Friday 10 October 2008

The Wonder of Woolies.


The wonder is what Sir Alan is doing investing in retail giant Woolworth's?

If we asked him does he think the market has bottomed out and its about to climb? Does he think that cheaper goods will be the order of the day now borrowing is over?Does he believe that this the end of the recession already? We would get the inevitable response "If you believe that, You're Fired!"

Woolworth's have been lurching along in the UK for a good few years now. A pretty poor set of results last Christmas on top of a slump of 3-4% in sales for 2007, a pre-tax loss of £99.7m for the six months to August '08, shares falling more than 80pc over the past 12 months and scrapping the interim dividend hardly inspire confidence. To alleviate their troubles the strategy for 2009 involves selling up to 120 stores, cutting a large number of products and job cuts and cost controls.

The problem with this strategy is job cuts and cost controls have been ongoing for at least two years now. There is only so much fat to trim, and no-one starts cutting costs with the leanest cuts. And disposing of stores in a property slump? Cutting product range has been proposed by analysts for years too, and this remedy is looking a bit like too little too late.

However Woolworth's have many excellent prime location, large unit size properties in great cities and towns and shopping centres where units of the size of a Woolworths rarely become available.
Maybe Sir Alan Sugar, who has a lot invested in commercial property, IS calling the market early but right, what with 10% of Woolworths led by the Icelandic retail Baugur group, and wants to be available if some very choice retail properties and the commercial distribution properties suddenly become available.

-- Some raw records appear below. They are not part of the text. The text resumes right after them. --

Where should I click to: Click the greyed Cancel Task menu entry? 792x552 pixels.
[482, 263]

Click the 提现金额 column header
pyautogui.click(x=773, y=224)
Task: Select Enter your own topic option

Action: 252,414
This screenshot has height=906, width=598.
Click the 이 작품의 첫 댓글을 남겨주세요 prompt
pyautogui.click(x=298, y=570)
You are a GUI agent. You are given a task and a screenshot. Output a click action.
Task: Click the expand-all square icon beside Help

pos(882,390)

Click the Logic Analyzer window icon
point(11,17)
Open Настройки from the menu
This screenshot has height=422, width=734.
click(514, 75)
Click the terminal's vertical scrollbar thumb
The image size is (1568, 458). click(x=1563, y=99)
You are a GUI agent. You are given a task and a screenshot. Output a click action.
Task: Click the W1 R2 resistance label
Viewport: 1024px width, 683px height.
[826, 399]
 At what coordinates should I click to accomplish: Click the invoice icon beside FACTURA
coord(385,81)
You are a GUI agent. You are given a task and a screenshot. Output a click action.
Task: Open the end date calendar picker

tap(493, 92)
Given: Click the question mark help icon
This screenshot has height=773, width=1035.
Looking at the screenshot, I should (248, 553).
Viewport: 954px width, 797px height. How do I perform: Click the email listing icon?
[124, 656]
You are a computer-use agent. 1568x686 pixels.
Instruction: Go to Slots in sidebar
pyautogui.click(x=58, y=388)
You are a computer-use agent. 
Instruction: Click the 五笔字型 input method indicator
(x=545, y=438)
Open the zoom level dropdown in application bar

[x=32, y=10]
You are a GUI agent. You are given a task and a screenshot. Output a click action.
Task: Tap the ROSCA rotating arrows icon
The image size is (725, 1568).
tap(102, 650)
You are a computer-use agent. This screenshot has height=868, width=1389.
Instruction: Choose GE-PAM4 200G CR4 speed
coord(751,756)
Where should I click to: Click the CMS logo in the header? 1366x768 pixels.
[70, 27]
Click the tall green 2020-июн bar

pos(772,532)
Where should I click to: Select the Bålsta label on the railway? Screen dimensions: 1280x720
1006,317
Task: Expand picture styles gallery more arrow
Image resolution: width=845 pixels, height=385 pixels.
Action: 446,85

For those with some cash to spare there may well be a lot of Woolworths priced bargains to be had.

8 comments:

Anonymous said...

Met Sugar a couple of times, and he is an arrogant twat that probably thinks his own personal intervention will bring the company around.

He probably has a gadget or something he'll demand they sell at Chrimbo.

He is almost as detestable a tosser as Branson.

Nick Drew said...

I'm sure I read somewhere that Sugar is basically a property player these days

Simon Fawthrop said...

Woolworths has had 2 problems

1. It doesn't know what it wants to be. I don't go in because I am confused about what it sells. On the rare occaision I do pop in I am even more confused, its a jumble of incoherent products.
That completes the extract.